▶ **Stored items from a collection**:
--

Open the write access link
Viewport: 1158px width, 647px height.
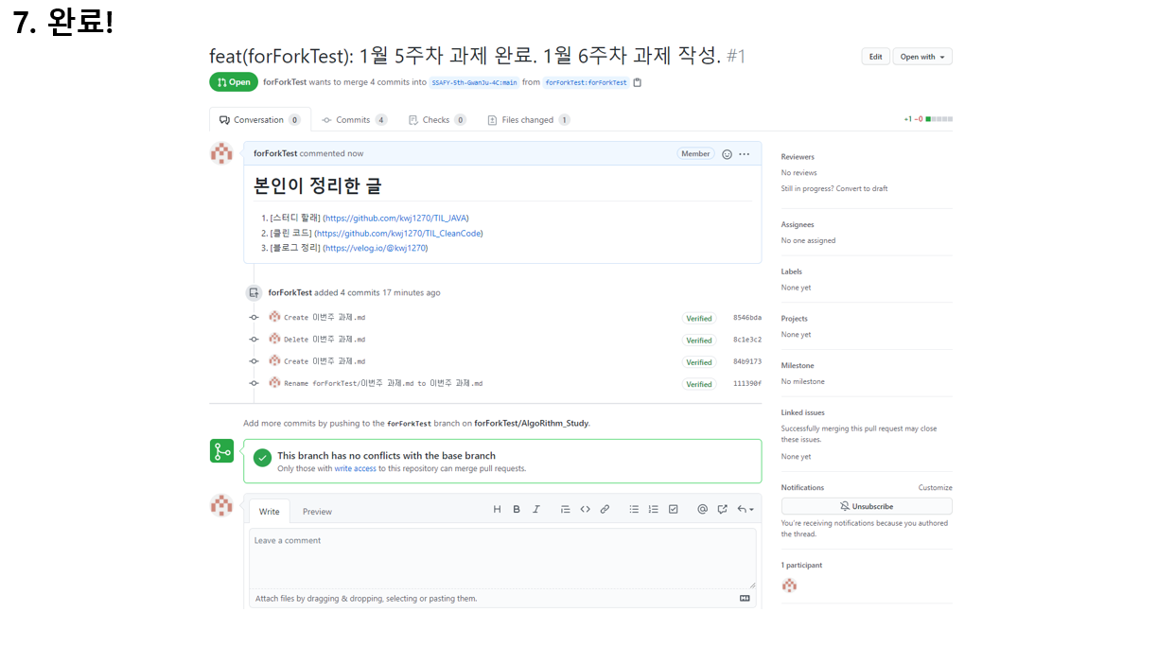[355, 467]
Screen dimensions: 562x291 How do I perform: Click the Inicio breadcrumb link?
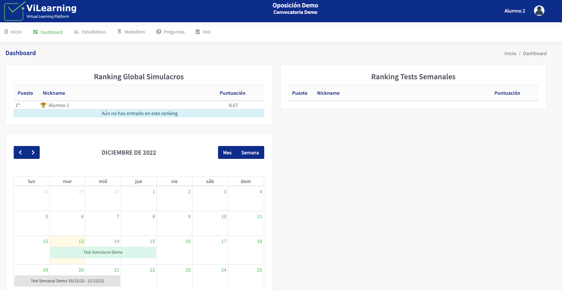(x=510, y=53)
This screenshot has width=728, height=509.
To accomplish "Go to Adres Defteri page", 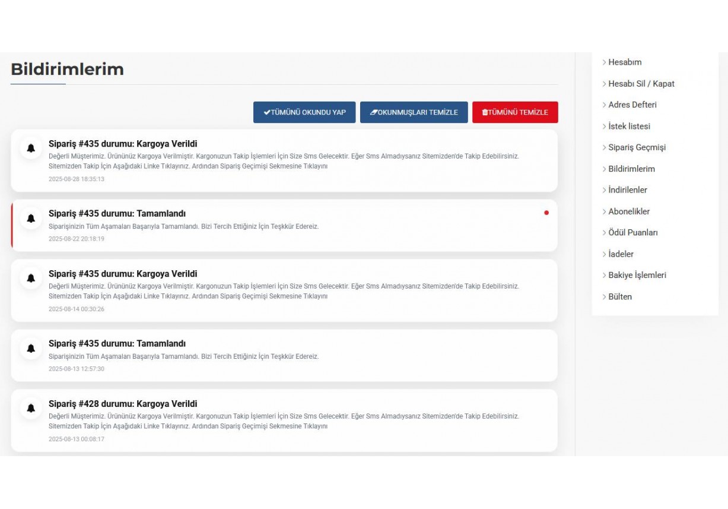I will tap(632, 105).
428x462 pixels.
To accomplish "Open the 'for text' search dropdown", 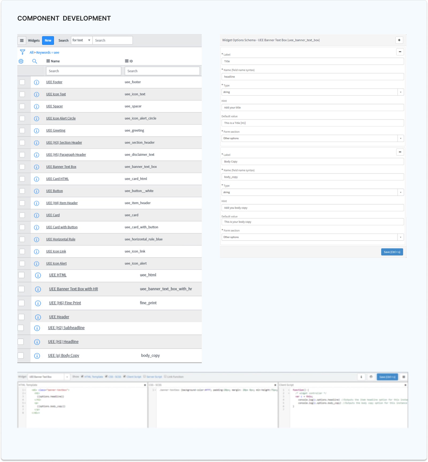I will pos(82,40).
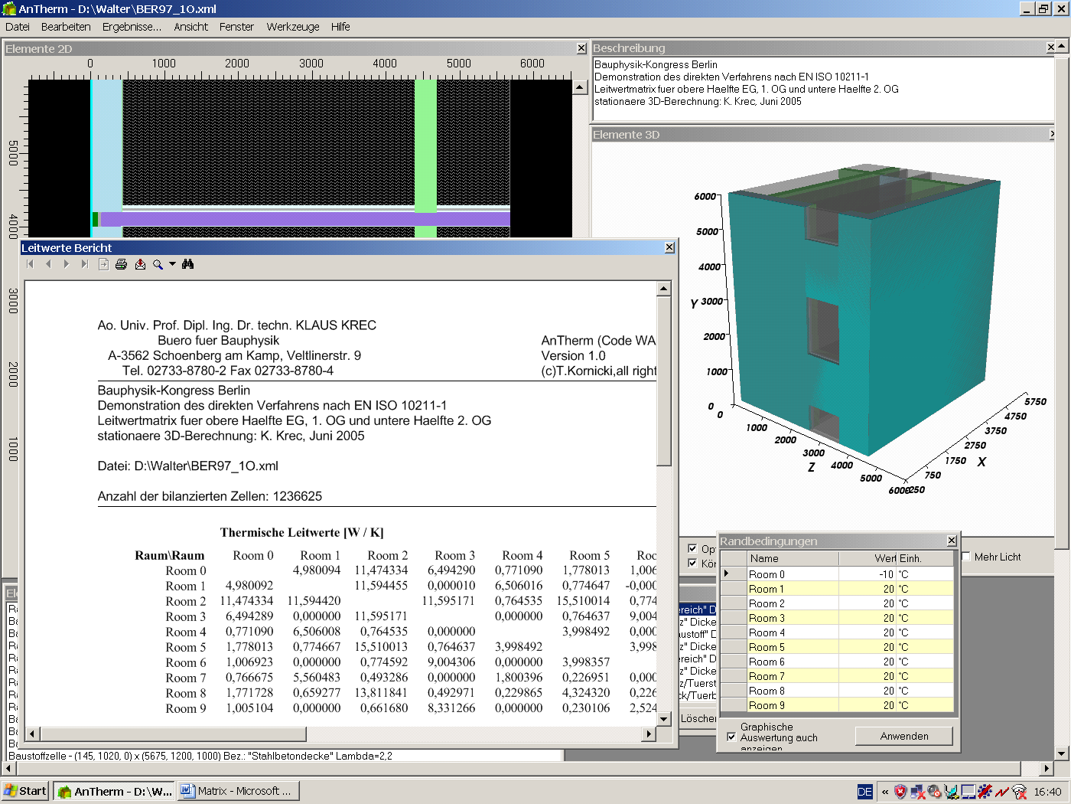Switch to Matrix - Microsoft taskbar window
This screenshot has width=1071, height=804.
tap(239, 791)
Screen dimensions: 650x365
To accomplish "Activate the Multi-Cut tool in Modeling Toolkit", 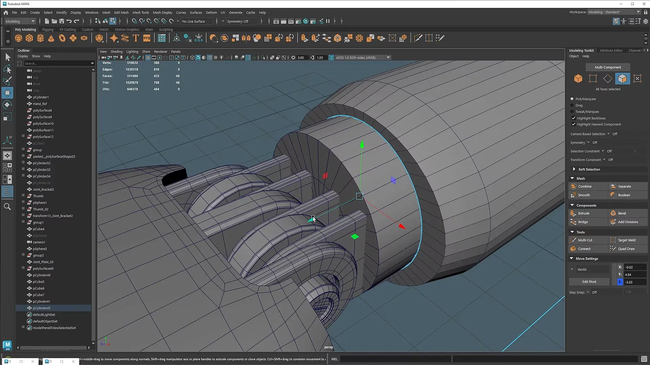I will 587,240.
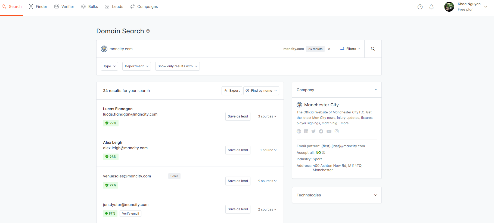Screen dimensions: 494x223
Task: Go to the Campaigns tab
Action: [144, 7]
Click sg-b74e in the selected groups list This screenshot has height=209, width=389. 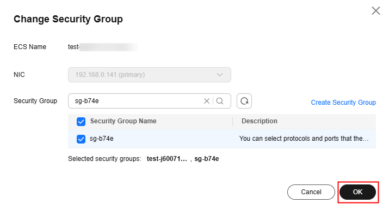(206, 159)
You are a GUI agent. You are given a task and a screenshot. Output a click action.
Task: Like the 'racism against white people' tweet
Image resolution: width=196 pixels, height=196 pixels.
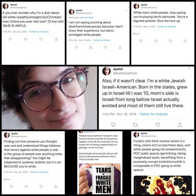coord(41,186)
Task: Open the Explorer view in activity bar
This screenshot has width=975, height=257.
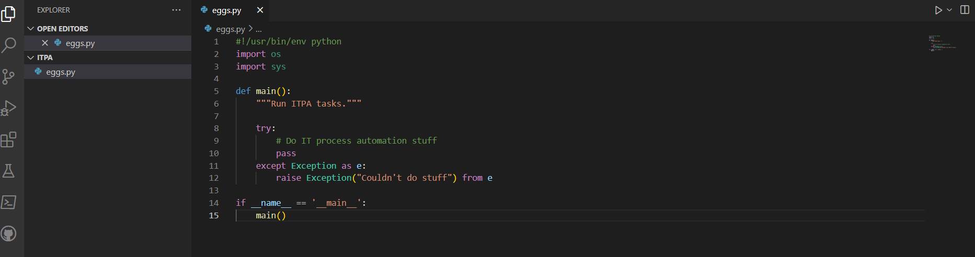Action: tap(8, 14)
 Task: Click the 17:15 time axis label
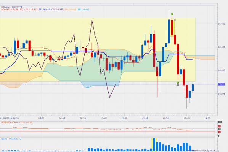click(x=186, y=118)
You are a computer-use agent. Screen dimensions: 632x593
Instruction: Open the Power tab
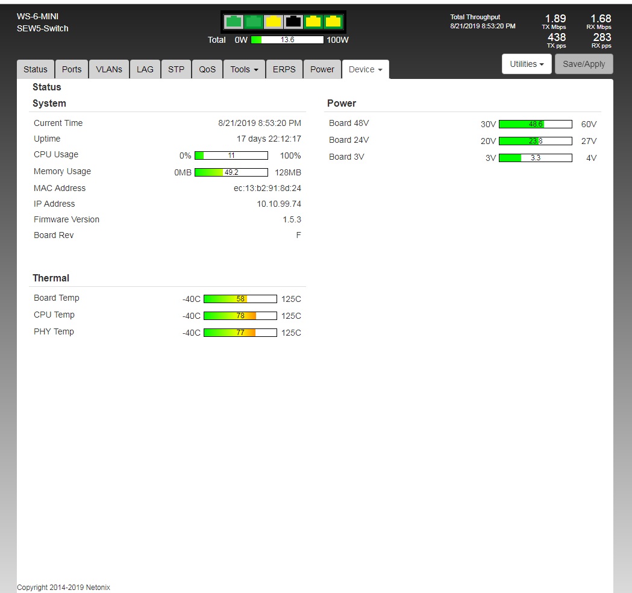pyautogui.click(x=322, y=69)
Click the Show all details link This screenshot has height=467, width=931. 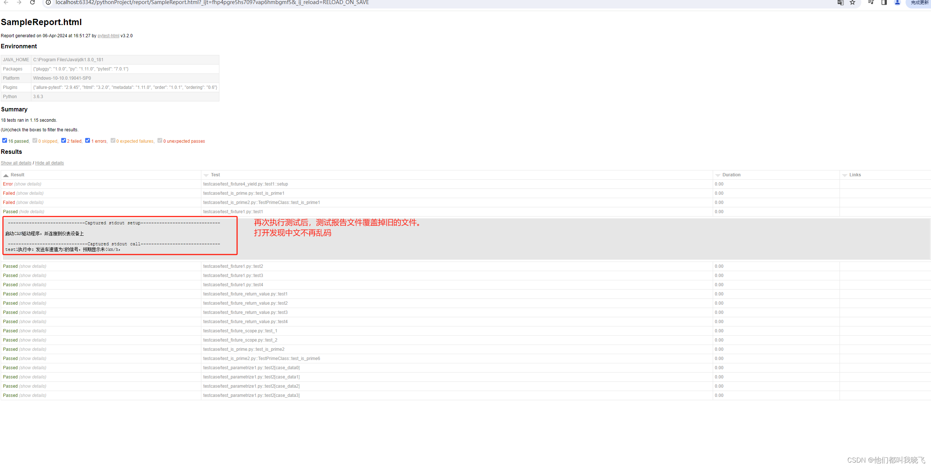[16, 163]
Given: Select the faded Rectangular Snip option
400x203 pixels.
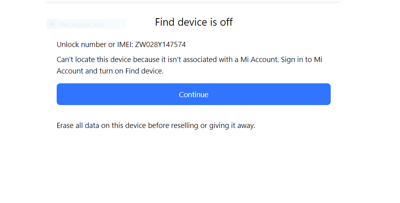Looking at the screenshot, I should 87,24.
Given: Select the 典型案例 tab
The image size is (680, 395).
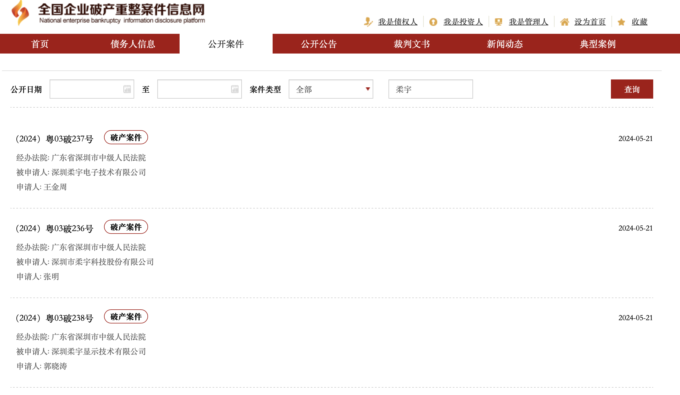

--

▶ **REQUEST**: Repeat the stretch of the listing from the line containing "You are a GUI" through the line containing "pyautogui.click(x=322, y=69)", both included, leaving out the pictures.

▶ **EXERCISE SOLUTION**:
You are a GUI agent. You are given a task and a screenshot. Output a click action.
Task: Like the 'racism against white people' tweet
Image resolution: width=196 pixels, height=196 pixels.
coord(41,186)
Task: Open the Explorer view in activity bar
This screenshot has width=975, height=257.
Action: tap(8, 14)
 Task: Click the 17:15 time axis label
click(x=186, y=118)
You are a computer-use agent. Screen dimensions: 632x593
Instruction: Open the Power tab
pyautogui.click(x=322, y=69)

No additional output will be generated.